Is the museum there for the city? Students examine the social role of the Salzmuseum

2023-05-02 How is the Salzmuseum ("Salt Museum") received by its direct neighbors, the residents of the high-rise housing estate "Am weißen Turm"? A project seminar in cooperation with the museum explores this question with qualitative surveys. The goal is to address more diverse visitors and to strengthen the relationship between the museum and the residents.

17-04_Salzmuseum ©Leuphana/ Ciara Charlotte Burgess
What about the neighborhood between the housing estate "Am weißen Turm" and the Salzmuseum? Bachelor's students are now investigating this as part of a teaching research project led by Volker Kirchberg, Professor of Sociology of the Arts, and Dr. Alexandra Hentschel, Director of Deutsches Salzmuseum.

"Man can live without gold, but not without salt," pointed out the Roman writer Cassiodorus over 1500 years ago. Without this vital element, Lüneburg would not be the city it is today. The many churches, the historic town hall and the characteristic gabled houses are reminders of the city's medieval wealth. In the Middle Ages, salt was indispensable, especially for the preservation of food. The "white gold" was sold from Lüneburg via Lübeck to the entire Baltic Sea region and as far as Russia. It was extracted in the Lüneburg salt works for over 1000 years, until 1980.

Today, the Deutsches Salzmuseum ("German Salt Museum") on the former salt works site recalls the origins of the salt city of Lüneburg. Its neighbors include the large supermarket, which is also located on the site, as well as the residents of the high-rise housing estate "Am weißen Turm". What about the neighborhood between the housing estate and the Salt Museum? This is what bachelor students at Leuphana are investigating this semester as part of a course research project. The seminar is being held in cooperation with the Salzmuseum. Professor Volker Kirchberg, Professor of Sociology of the Arts at the Institute of Sociology and Cultural Organization, and Dr. Alexandra Hentschel, director of the Salzmuseum for the past year and a half, are leading the seminar.

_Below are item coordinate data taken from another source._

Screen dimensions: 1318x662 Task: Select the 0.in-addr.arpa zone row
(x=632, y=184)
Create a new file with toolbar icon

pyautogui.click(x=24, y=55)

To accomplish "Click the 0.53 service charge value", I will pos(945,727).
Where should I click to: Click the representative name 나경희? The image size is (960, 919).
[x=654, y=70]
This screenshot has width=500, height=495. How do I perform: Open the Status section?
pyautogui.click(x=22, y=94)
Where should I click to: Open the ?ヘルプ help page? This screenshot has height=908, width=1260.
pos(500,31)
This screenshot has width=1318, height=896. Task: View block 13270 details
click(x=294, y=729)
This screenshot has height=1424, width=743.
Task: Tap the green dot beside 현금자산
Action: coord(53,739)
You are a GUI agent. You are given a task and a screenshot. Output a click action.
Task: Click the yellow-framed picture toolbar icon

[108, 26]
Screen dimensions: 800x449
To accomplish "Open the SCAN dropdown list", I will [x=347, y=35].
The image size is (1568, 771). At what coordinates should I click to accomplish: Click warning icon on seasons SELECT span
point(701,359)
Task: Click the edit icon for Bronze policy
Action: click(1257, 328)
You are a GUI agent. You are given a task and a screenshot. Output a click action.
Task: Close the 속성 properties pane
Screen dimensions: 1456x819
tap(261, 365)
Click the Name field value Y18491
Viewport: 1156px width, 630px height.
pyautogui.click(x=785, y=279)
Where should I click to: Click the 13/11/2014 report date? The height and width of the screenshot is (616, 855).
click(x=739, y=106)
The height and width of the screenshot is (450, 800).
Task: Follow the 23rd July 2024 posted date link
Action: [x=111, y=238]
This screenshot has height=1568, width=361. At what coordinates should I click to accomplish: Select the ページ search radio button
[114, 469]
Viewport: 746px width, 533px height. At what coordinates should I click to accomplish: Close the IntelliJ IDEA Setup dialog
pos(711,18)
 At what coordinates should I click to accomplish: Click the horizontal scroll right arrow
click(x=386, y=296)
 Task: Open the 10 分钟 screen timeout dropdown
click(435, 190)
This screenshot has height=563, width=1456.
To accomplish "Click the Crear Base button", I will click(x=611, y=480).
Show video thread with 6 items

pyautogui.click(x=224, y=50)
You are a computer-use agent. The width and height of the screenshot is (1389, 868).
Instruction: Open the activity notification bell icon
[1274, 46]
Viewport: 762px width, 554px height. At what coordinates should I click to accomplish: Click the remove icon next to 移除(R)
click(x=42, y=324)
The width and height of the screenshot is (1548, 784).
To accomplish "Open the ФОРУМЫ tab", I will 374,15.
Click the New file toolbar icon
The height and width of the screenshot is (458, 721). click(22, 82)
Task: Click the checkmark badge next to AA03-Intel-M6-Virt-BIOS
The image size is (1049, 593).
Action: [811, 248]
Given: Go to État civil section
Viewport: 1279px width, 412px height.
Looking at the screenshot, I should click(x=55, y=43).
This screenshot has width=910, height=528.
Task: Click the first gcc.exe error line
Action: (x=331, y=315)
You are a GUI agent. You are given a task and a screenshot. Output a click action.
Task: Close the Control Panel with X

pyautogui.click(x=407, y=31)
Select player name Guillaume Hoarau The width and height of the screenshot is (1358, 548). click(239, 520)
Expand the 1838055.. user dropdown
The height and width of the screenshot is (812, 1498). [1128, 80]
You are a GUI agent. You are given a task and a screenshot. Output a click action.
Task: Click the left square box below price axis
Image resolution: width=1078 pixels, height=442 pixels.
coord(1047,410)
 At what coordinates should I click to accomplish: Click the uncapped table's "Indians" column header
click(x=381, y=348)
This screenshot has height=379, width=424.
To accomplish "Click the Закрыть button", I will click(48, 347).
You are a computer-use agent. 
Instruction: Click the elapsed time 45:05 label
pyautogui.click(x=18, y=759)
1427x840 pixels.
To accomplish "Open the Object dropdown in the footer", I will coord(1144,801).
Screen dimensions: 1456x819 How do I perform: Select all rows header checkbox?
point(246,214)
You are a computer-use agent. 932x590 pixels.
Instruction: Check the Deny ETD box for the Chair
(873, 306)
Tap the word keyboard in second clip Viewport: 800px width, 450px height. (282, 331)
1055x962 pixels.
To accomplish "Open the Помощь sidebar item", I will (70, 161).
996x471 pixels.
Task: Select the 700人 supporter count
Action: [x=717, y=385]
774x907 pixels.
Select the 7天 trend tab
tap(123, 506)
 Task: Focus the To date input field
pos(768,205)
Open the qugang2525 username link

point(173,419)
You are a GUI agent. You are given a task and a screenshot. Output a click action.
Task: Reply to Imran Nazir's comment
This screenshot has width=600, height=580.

What is a museum for? This question has accompanied Volker Kirchberg for more than 20 years. At the Free University of Berlin, he completed his habilitation on the social functions of museums. "The first thing that comes to mind is preservation, archiving, collecting. Then there's research, exhibiting, and only then mediation," Kirchberg explains. But what exactly legitimizes the existence of a museum? According to Kirchberg, the interaction between the institution and the public is crucial: "Ideally, society radiates into the museum, and the museum in turn radiates into society." For this reason, he says, looking purely at visitor numbers when it comes to determining a museum's success is also too short-sighted. "A museum is only really legitimate when it has a community that identifies with it," says the sociologist.

For the Lüneburg Salzmuseum, this means actively reaching out to the local population, especially the immediate neighborhood. The typical museum visitor usually comes from the educated middle class. The Lüneburg Salzmuseum is mainly visited by tourists and school classes. Director Alexandra Hentschel also believes that a museum should be there for everyone. How can you appeal to a more diverse visitor base? "Most museums are publicly funded, so we have a special obligation to society," thinks Alexandra Hentschel, "everyone must at least have the opportunity to visit the museum."

The approach the students are now taking to learn more about the relationship between the museum and the "Am weißen Turm" residential area - and to promote it where appropriate - is called "outreach." This means asking about the interests and needs of the neighborhood and finding out how the Salzmuseum is perceived. In addition to qualitative interviews with residents, expert interviews are planned, for example with the neighborhood manager and the residents' representative of the "Am weißen Turm". The students also plan to conduct focus group discussions, including at the settlement's senior citizens' meeting place. "In the end, the question is what we can do as a museum," says Alexandra Hentschel. In order for the results to have a sustainable added value for the place, at the end of the semester the participants will not have a traditional term paper, but a poster presentation of the research results. This will be presented to the residents. The results are also of interest to the city of Lüneburg: The city's planning commissioner has already promised funds for the realization of a small project that will take up the residents' wishes, says Alexandra Hentschel - provided that the research findings provide an approach for such a project by the museum. The task now is to find out exactly what such a project could look like.